>> begin Records to use

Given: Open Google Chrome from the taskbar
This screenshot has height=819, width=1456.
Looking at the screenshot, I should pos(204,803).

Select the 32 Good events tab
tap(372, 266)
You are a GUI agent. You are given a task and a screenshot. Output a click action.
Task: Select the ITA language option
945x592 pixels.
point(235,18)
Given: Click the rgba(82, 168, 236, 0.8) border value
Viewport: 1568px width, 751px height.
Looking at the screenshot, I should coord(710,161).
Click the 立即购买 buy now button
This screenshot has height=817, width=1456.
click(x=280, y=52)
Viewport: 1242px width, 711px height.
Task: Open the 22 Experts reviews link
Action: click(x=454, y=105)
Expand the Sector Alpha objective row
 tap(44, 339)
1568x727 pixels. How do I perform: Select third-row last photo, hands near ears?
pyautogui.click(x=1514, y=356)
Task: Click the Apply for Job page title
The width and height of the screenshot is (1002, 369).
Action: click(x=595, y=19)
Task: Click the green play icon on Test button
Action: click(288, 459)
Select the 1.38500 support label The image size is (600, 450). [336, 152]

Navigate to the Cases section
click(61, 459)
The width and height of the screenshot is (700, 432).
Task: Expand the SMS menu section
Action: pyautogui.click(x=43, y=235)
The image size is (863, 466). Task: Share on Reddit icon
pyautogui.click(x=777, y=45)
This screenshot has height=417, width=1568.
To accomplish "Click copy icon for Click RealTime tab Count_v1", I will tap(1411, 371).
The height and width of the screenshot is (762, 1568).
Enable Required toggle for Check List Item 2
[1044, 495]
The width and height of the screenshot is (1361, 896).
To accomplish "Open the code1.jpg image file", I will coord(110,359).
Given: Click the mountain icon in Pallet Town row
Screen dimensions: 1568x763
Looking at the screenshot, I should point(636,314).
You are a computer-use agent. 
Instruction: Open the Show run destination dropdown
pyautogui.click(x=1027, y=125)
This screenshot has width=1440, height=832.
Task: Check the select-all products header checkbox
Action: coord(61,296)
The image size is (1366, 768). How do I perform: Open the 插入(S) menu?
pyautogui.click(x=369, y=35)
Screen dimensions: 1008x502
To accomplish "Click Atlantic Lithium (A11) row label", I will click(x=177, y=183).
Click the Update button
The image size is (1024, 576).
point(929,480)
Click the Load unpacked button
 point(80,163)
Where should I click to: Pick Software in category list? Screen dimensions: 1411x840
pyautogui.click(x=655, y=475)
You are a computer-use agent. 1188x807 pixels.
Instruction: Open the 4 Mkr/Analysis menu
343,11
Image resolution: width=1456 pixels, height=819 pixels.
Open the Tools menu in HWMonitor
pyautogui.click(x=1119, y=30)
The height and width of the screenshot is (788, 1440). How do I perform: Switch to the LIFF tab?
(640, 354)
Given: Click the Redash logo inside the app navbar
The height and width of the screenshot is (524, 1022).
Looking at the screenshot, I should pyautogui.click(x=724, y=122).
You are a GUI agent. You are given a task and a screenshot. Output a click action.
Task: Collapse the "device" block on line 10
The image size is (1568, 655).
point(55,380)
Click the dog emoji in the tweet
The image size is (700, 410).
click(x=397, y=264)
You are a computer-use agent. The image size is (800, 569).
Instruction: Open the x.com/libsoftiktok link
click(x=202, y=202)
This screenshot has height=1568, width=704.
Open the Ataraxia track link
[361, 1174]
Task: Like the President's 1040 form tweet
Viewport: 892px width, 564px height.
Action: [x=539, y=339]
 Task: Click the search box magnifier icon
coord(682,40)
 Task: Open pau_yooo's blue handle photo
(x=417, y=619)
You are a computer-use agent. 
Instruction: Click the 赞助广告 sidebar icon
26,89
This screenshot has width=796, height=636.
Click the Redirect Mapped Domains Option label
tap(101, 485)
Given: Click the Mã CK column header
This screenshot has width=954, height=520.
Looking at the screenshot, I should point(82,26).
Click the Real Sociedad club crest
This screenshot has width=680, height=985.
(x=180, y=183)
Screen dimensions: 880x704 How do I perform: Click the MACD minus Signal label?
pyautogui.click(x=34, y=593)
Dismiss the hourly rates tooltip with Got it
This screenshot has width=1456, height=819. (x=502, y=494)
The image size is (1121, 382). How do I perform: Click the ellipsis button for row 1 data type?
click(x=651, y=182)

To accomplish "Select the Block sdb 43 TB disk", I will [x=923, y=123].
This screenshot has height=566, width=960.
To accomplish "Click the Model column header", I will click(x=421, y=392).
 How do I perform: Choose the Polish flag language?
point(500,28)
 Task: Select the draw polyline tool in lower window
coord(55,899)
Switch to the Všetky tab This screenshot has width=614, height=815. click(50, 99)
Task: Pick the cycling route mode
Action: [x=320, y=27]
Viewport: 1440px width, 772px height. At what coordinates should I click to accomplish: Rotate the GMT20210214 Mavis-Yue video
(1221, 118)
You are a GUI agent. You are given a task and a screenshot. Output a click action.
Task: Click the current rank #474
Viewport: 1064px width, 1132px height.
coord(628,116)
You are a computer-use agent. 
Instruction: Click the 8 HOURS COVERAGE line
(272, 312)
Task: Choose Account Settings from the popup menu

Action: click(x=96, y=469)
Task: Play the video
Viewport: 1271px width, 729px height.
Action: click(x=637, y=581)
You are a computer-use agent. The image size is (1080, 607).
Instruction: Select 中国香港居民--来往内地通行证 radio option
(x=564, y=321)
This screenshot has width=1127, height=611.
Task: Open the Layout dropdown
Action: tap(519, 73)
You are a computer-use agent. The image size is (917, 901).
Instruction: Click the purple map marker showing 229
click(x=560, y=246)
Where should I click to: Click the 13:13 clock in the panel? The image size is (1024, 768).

>> end Records to use

Present the records above as a Markdown table with the columns "Row" and "Line", putting one line in each row with its number and leaving out blank lines.

» Answer:
| Row | Line |
|---|---|
| 1 | Given: Open Google Chrome from the taskbar |
| 2 | This screenshot has height=819, width=1456. |
| 3 | Looking at the screenshot, I should pos(204,803). |
| 4 | Select the 32 Good events tab |
| 5 | tap(372, 266) |
| 6 | You are a GUI agent. You are given a task and a screenshot. Output a click action. |
| 7 | Task: Select the ITA language option |
| 8 | 945x592 pixels. |
| 9 | point(235,18) |
| 10 | Given: Click the rgba(82, 168, 236, 0.8) border value |
| 11 | Viewport: 1568px width, 751px height. |
| 12 | Looking at the screenshot, I should coord(710,161). |
| 13 | Click the 立即购买 buy now button |
| 14 | This screenshot has height=817, width=1456. |
| 15 | click(x=280, y=52) |
| 16 | Viewport: 1242px width, 711px height. |
| 17 | Task: Open the 22 Experts reviews link |
| 18 | Action: click(x=454, y=105) |
| 19 | Expand the Sector Alpha objective row |
| 20 |  tap(44, 339) |
| 21 | 1568x727 pixels. How do I perform: Select third-row last photo, hands near ears? |
| 22 | pyautogui.click(x=1514, y=356) |
| 23 | Task: Click the Apply for Job page title |
| 24 | The width and height of the screenshot is (1002, 369). |
| 25 | Action: click(x=595, y=19) |
| 26 | Task: Click the green play icon on Test button |
| 27 | Action: click(288, 459) |
| 28 | Select the 1.38500 support label The image size is (600, 450). [336, 152] |
| 29 | Navigate to the Cases section |
| 30 | click(61, 459) |
| 31 | The width and height of the screenshot is (700, 432). |
| 32 | Task: Expand the SMS menu section |
| 33 | Action: pyautogui.click(x=43, y=235) |
| 34 | The image size is (863, 466). Task: Share on Reddit icon |
| 35 | pyautogui.click(x=777, y=45) |
| 36 | This screenshot has height=417, width=1568. |
| 37 | To accomplish "Click copy icon for Click RealTime tab Count_v1", I will tap(1411, 371). |
| 38 | The height and width of the screenshot is (762, 1568). |
| 39 | Enable Required toggle for Check List Item 2 |
| 40 | [1044, 495] |
| 41 | The width and height of the screenshot is (1361, 896). |
| 42 | To accomplish "Open the code1.jpg image file", I will coord(110,359). |
| 43 | Given: Click the mountain icon in Pallet Town row |
| 44 | Screen dimensions: 1568x763 |
| 45 | Looking at the screenshot, I should point(636,314). |
| 46 | You are a computer-use agent.  |
| 47 | Instruction: Open the Show run destination dropdown |
| 48 | pyautogui.click(x=1027, y=125) |
| 49 | This screenshot has width=1440, height=832. |
| 50 | Task: Check the select-all products header checkbox |
| 51 | Action: coord(61,296) |
| 52 | The image size is (1366, 768). How do I perform: Open the 插入(S) menu? |
| 53 | pyautogui.click(x=369, y=35) |
| 54 | Screen dimensions: 1008x502 |
| 55 | To accomplish "Click Atlantic Lithium (A11) row label", I will click(x=177, y=183). |
| 56 | Click the Update button |
| 57 | The image size is (1024, 576). |
| 58 | point(929,480) |
| 59 | Click the Load unpacked button |
| 60 |  point(80,163) |
| 61 | Where should I click to: Pick Software in category list? Screen dimensions: 1411x840 |
| 62 | pyautogui.click(x=655, y=475) |
| 63 | You are a computer-use agent. 1188x807 pixels. |
| 64 | Instruction: Open the 4 Mkr/Analysis menu |
| 65 | 343,11 |
| 66 | Image resolution: width=1456 pixels, height=819 pixels. |
| 67 | Open the Tools menu in HWMonitor |
| 68 | pyautogui.click(x=1119, y=30) |
| 69 | The height and width of the screenshot is (788, 1440). How do I perform: Switch to the LIFF tab? |
| 70 | (640, 354) |
| 71 | Given: Click the Redash logo inside the app navbar |
| 72 | The height and width of the screenshot is (524, 1022). |
| 73 | Looking at the screenshot, I should pyautogui.click(x=724, y=122). |
| 74 | You are a GUI agent. You are given a task and a screenshot. Output a click action. |
| 75 | Task: Collapse the "device" block on line 10 |
| 76 | The image size is (1568, 655). |
| 77 | point(55,380) |
| 78 | Click the dog emoji in the tweet |
| 79 | The image size is (700, 410). |
| 80 | click(x=397, y=264) |
| 81 | You are a computer-use agent. The image size is (800, 569). |
| 82 | Instruction: Open the x.com/libsoftiktok link |
| 83 | click(x=202, y=202) |
| 84 | This screenshot has height=1568, width=704. |
| 85 | Open the Ataraxia track link |
| 86 | [361, 1174] |
| 87 | Task: Like the President's 1040 form tweet |
| 88 | Viewport: 892px width, 564px height. |
| 89 | Action: [x=539, y=339] |
| 90 |  Task: Click the search box magnifier icon |
| 91 | coord(682,40) |
| 92 |  Task: Open pau_yooo's blue handle photo |
| 93 | (x=417, y=619) |
| 94 | You are a computer-use agent.  |
| 95 | Instruction: Click the 赞助广告 sidebar icon |
| 96 | 26,89 |
| 97 | This screenshot has width=796, height=636. |
| 98 | Click the Redirect Mapped Domains Option label |
| 99 | tap(101, 485) |
| 100 | Given: Click the Mã CK column header |
| 101 | This screenshot has width=954, height=520. |
| 102 | Looking at the screenshot, I should point(82,26). |
| 103 | Click the Real Sociedad club crest |
| 104 | This screenshot has width=680, height=985. |
| 105 | (x=180, y=183) |
| 106 | Screen dimensions: 880x704 How do I perform: Click the MACD minus Signal label? |
| 107 | pyautogui.click(x=34, y=593) |
| 108 | Dismiss the hourly rates tooltip with Got it |
| 109 | This screenshot has width=1456, height=819. (x=502, y=494) |
| 110 | The image size is (1121, 382). How do I perform: Click the ellipsis button for row 1 data type? |
| 111 | click(x=651, y=182) |
| 112 | To accomplish "Select the Block sdb 43 TB disk", I will [x=923, y=123]. |
| 113 | This screenshot has height=566, width=960. |
| 114 | To accomplish "Click the Model column header", I will click(x=421, y=392). |
| 115 |  How do I perform: Choose the Polish flag language? |
| 116 | point(500,28) |
| 117 |  Task: Select the draw polyline tool in lower window |
| 118 | coord(55,899) |
| 119 | Switch to the Všetky tab This screenshot has width=614, height=815. click(50, 99) |
| 120 | Task: Pick the cycling route mode |
| 121 | Action: [x=320, y=27] |
| 122 | Viewport: 1440px width, 772px height. At what coordinates should I click to accomplish: Rotate the GMT20210214 Mavis-Yue video |
| 123 | (1221, 118) |
| 124 | You are a GUI agent. You are given a task and a screenshot. Output a click action. |
| 125 | Task: Click the current rank #474 |
| 126 | Viewport: 1064px width, 1132px height. |
| 127 | coord(628,116) |
| 128 | You are a computer-use agent.  |
| 129 | Instruction: Click the 8 HOURS COVERAGE line |
| 130 | (272, 312) |
| 131 | Task: Choose Account Settings from the popup menu |
| 132 | Action: click(x=96, y=469) |
| 133 | Task: Play the video |
| 134 | Viewport: 1271px width, 729px height. |
| 135 | Action: click(x=637, y=581) |
| 136 | You are a computer-use agent. The image size is (1080, 607). |
| 137 | Instruction: Select 中国香港居民--来往内地通行证 radio option |
| 138 | (x=564, y=321) |
| 139 | This screenshot has width=1127, height=611. |
| 140 | Task: Open the Layout dropdown |
| 141 | Action: tap(519, 73) |
| 142 | You are a computer-use agent. The image size is (917, 901). |
| 143 | Instruction: Click the purple map marker showing 229 |
| 144 | click(x=560, y=246) |
| 145 | Where should I click to: Click the 13:13 clock in the panel? The image size is (1024, 768). |